Love the story about the participant who discovered the difference between thinking about the breath verses feeling it. Reminds me of the JKZ quote: "Mindfulness. It's not what you think!" So when can the average consumer have the opportunity of "being with" this neurofeedback tool to wake him/her up when not being with actual experience through the senses?
I just found out yesterday there is going to be a talk and a movie series on the notion of mindfulness in one of the schools of psychology in my city... Is it a coincidence that I stumbled upon this video today or is it a sign? Now I really think I should go.

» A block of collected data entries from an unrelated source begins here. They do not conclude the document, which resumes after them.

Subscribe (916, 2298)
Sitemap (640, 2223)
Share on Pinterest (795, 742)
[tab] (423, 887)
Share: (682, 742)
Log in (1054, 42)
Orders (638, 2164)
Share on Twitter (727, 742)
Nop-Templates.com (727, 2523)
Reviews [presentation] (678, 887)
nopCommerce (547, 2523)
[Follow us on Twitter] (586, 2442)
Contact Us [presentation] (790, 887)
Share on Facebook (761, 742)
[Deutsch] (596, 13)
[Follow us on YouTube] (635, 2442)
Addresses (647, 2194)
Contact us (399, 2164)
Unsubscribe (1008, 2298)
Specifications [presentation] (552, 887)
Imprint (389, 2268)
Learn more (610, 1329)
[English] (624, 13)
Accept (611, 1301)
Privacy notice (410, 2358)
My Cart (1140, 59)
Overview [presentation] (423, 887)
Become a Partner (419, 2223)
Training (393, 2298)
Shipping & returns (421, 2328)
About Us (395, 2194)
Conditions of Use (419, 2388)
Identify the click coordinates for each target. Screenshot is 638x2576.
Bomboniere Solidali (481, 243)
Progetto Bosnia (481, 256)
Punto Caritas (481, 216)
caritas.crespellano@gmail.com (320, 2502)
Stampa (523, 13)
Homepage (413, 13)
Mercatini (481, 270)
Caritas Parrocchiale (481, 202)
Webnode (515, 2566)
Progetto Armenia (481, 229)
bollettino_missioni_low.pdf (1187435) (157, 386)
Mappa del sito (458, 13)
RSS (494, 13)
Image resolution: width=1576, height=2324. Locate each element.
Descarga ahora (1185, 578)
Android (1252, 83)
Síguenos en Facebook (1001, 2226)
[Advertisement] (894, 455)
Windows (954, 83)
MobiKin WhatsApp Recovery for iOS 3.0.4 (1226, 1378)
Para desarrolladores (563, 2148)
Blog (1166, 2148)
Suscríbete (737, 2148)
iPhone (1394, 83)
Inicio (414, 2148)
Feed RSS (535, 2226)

Accidentally discovered something like this. I was very very very upset & left the house to cool down, went to a nearby lake & walked along the shore on big rocks, walking very fast. Best way to describe it, one wrong step; fall on hard rocks, no time to think just a lot of reacting. (Not the smartest idea) However, after that my anger was absolutely & totally gone, which would have normally taken awhile to go away. Made a mental note to do something like this, maybe a bit safer when my emotions get the best of me.
I experience this from time to time in my design job, and sometimes I have felt it as well doing chemistry or math problems way back in college...that is when I got my best grades.
Since I live alone I tend to over think 80% of the times and since that became a routeen its been interrupting my studies . its like I will be studying my work and all of a sudden I am in my mind years in the future in my own reality thinking about how much I have accomplished and within that time I am soo happy ... but the reality is I havent even done like 20% of my task .... its kinda frustrating I keep getting in my own way .....
God I wish I knew how to turn off my thoughts, I've experienced flow plenty of times but the problem is trying to get it stops you from getting it, and if you do get it, as soon as you realize your in it, you're back out.
It just takes practice. If you quickly bring your attention back to what you’re doing, fearlessly, you can keep it for longer and longer. Also, it’s more of an allowing than a trying, you’re definitely right about that. I’ve rewired my brain to heal a number of physical, mental, emotional m and psychological issues and being in flow is the most healthy, healing state there is - I’ve had lots of practice 😊
Ahs Ahs don’t fish in the wrong waters. Surely try to keep your waters that you swim in closed off because people will react impulsively to have you believe what they believe of you to be.
If you do any sort of meditation such as a meditation retreat this is one of the things you'll learn and come across. The second you focus on "it"... "it" goes away
Coming back to the actual topic, new challenges may excite you. But after a little while, you get exhausted. At the same time, your learning slows down. Everything appears to be the same as yesterday. You meet the same person and do the same work. Nothing is as exciting as it was in the beginning. All the efforts you have been pouring in seem to be worthless. Some people give up saying, "this doesn't suit me." You start searching for new areas and new topics. Something ‘new’ is what motivates you. However, people with perseverance continuously track their progress in a single field. They make actual progress, and this is what motivates them. They do not mind how many documentaries they’ve watched, or how ahead they are compared to other people.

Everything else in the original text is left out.